City officials speak of the StopGap ramps with a mix of praise and caution, caught between their practical ease and tangled legal issues connected to them. While they applaud the ready retrofit of storefronts to improve accessibility, all staff interviewed were clear that an “encroachment” into public space requires a permit. The Right-of-Way Management division in Transportation Services oversees what can and can’t occupy roads and sidewalks, issuing permits for construction equipment, for instance, and fines for illegal snow dumping. Andre Filippetti, manager of the Right-of-Way for downtown Toronto wrote in an email that “the fact that [the ramps] are removable is somewhat immaterial, as they could still be a trip hazard for someone, presenting a public safety and liability issue for the city.” The AODA’s own accessibility standard for public spaces highlights the importance of sidewalks that are barrier-free and easy to maneuver.

Incidentally, a background report for the city’s own Disability Issues Committee describes the community project as “innovative,” but decides against including the ramps in the city’s own accessibility plan. The report cites numerous concerns, including the obstruction of “public pedestrian routes” for people with “visual limitations” the risk of injury from lack of handrails, and the potential of the public to misperceive the ramps as AODA-compliant. And, as with anything not bolted down, the report’s authors worry that the ramp could become a projectile. In other words: For the city, StopGap’s ad-hoc solution presents more cons than pros.

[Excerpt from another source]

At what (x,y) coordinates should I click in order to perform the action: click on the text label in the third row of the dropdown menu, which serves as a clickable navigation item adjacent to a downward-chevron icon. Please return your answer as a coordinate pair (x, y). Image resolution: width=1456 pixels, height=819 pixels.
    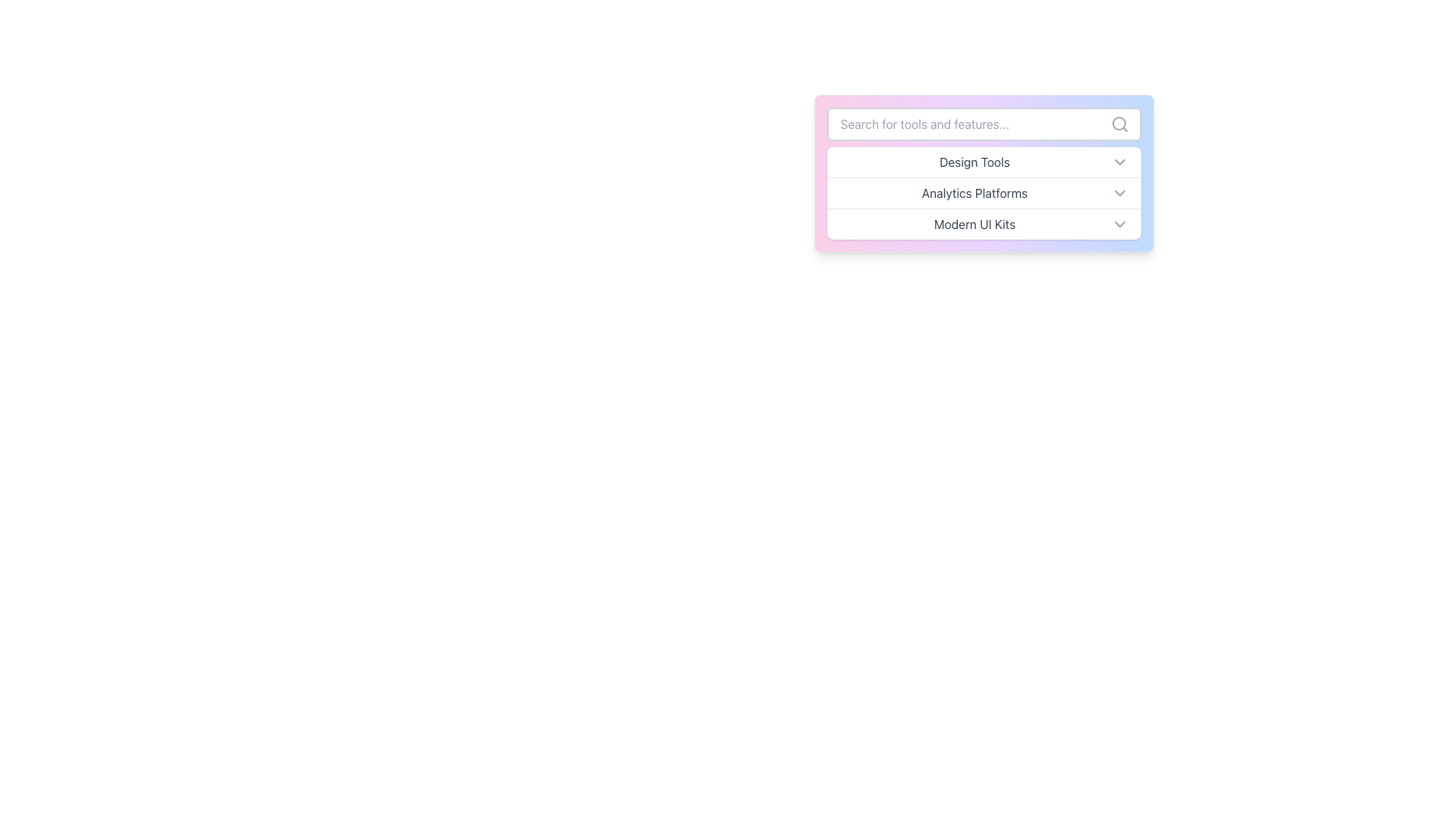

In both the report and in interviews with city officials, critiques also point to broader access issues. For example, by not making stores accessible internally, property owners are shifting the burden into the public realm. StopGap’s accessibility benefit to the public greatly outweighs its cost, but it doesn’t address the issue inside private businesses.

StopGap ramps at businesses along a Toronto main street. (StopGap)

But as for the obstructing the right-of-way, pedestrian routes are already crowded with street furniture. On College Street, the heart of Little Italy, the ramps are just one type of encroachment visible on a given afternoon. The outdoor seating at a French café is presumably officially permitted. The sandwich board advertising a hardware store’s sale items? Probably not. I also doubt the Irish pub got a permit for its encroaching doggie water bowl.

Toronto's bylaw-enforcement officers only investigate situations based on complaints. I could sue the city if I ended up slipping and falling due to an obtrusive water bowl, but until I did or otherwise alerted the city, there wouldn’t be anyone issuing fines. “Who’s gonna complain about the ramps?” mocked Jane Brooks, the owner of Le Tablier.  “I’ll put their picture all over Instagram.”

The only complaint from the public was, again, about the stopgap nature of the ramps, which I heard from Jeffe Penny, who runs a headshop. “The ramps are more of a gesture, " he notes. "The configuration of many business doorways [is] with doors opening out; someone can’t get in in a wheelchair. And if they do, the shelves are out of reach.”

It's true that StopGap does not help much once a person using a wheelchair gets inside a totally inaccessible store. "I wouldn't say that the ramps are a fix to the issue of inaccessible spaces," says Anderson. "They certainly help with one small issue related to the built environment, but what they are doing is creating conversation and getting people thinking about permanent solutions to this huge design issue."